Дядюшка, большой, грузный, тихонько покряхтывая, неуклюже, не то что в прежние времена, протиснулся в кухню.
— Послушай, Глэд, это дело не мое и можешь меня разругать, что я пришел, — начал он, едва за ними закрылась дверь кухни, — но я подумал, лучше тебе узнать, как только вернешься с работы…
Хотя Глэдис и не знала точно, что он ей скажет, она сразу догадалась, о ком пойдет речь.
— Да? Что такое?
— Ну, это насчет нашего мальчика, насчет Терри, — сказал дядя Чарли, тяжело опускаясь на табуретку, самое высокое сиденье из тех, что были в кухне, дипломатически понизил голос и оглянулся на дверь: — Он уже дома?
Глэдис покачала головой.
— Ну да, так я и думал. Понимаешь, Глэд, нынче утром я его видел, он шел по Фокс-хилл-род к пустоши. Я был в машине, и, наверно, он меня не видел. Но я не обознался… Он был в красном, да? (Глэдис кивнула.) И понимаешь, Глэд, сразу было видно, идет не по какому-нибудь поручению директора или вообще по делу. Уж извини, девочка а только сдается мне, он удрал с уроков…

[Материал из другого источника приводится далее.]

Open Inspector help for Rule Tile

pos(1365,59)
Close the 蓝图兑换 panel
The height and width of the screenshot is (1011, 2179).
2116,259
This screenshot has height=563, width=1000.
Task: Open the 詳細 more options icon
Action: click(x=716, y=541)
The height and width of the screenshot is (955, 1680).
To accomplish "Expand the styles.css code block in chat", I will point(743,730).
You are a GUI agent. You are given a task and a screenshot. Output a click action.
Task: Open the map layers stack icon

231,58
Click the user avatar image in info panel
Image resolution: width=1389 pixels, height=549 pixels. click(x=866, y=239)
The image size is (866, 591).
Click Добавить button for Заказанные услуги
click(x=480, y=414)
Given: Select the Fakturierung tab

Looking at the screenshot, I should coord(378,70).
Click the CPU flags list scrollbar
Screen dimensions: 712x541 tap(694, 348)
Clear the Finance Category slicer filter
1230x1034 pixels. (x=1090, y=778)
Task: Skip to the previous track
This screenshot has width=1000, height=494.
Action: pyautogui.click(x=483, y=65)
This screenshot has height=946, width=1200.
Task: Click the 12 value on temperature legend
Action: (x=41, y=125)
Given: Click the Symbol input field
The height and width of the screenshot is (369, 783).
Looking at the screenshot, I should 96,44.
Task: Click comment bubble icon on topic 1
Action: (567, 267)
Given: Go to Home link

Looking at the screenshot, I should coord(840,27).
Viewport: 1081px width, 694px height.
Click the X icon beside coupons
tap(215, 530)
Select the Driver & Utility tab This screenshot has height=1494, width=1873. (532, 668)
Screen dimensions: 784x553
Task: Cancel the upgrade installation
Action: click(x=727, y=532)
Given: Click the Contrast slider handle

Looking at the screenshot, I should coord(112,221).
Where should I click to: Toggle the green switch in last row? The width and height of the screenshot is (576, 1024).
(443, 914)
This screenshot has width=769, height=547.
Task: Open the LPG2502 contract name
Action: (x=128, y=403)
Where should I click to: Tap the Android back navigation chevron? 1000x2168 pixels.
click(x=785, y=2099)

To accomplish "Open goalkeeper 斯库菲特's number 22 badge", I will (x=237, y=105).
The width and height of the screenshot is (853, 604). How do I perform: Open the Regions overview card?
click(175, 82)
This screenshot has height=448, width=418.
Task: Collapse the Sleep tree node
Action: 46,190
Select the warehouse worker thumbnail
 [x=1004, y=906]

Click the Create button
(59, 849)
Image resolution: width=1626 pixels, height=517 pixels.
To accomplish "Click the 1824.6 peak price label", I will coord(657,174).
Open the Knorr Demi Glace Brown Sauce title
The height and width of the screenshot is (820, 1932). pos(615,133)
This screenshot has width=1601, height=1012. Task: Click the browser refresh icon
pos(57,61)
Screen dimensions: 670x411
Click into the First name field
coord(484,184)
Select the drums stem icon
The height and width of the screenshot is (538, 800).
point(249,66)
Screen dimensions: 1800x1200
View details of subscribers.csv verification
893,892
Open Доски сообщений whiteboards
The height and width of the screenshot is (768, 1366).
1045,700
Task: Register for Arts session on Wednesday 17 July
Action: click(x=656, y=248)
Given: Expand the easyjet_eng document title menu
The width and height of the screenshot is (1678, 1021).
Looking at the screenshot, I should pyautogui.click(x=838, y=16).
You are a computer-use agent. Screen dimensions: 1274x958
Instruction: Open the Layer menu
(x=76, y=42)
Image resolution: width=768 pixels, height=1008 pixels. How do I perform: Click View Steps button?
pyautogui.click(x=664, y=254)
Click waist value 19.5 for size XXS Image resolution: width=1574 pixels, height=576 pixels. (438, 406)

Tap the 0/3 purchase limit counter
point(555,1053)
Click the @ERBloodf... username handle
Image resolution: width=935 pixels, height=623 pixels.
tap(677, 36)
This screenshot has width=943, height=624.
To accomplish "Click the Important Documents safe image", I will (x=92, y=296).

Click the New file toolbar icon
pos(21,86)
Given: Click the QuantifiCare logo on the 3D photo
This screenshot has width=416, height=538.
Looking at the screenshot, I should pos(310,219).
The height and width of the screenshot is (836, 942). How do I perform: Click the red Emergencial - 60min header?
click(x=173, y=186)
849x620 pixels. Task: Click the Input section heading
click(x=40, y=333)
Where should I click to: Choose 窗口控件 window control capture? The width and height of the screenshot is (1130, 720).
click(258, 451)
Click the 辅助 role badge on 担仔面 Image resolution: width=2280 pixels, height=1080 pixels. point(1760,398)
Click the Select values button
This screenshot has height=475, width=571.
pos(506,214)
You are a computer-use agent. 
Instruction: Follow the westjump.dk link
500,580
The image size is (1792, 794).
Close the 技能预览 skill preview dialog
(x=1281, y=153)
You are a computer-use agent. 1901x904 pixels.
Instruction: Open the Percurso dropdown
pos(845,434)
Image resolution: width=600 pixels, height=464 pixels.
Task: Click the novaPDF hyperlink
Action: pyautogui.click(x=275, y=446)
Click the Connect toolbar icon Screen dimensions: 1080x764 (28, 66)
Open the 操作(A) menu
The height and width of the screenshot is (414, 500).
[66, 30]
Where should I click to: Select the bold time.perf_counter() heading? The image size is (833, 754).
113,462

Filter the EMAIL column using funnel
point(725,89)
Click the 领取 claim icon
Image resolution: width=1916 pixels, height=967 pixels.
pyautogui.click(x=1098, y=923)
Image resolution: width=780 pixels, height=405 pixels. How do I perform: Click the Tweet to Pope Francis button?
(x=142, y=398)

Глэдис все молчала, только чуть кивнула.
— Я знаю, такое говорить неловко, а все-таки подумал, лучше уж я тебе скажу. Да еще, помню, ты так волновалась вчера вечером…
Глэдис прошла к мойке и подставила под горячую воду уже вымытую чашку.
— Спасибо, дядя Чарли. Похоже, и правда что-то с ним творится… — Она тяжело вздохнула.
— Ну-ну… — перебил старик и с трудом поднялся. — Ничего не хочу знать. И вмешиваться не стану, не обращай на меня внимания. Потолкуй с Джеком. Это ваша забота, семейная, сами разберетесь, и незачем вам никого посвящать в свои дела. — Он проковылял к двери. — Ну, а если потом понадобится помощь, сама знаешь, где меня найти…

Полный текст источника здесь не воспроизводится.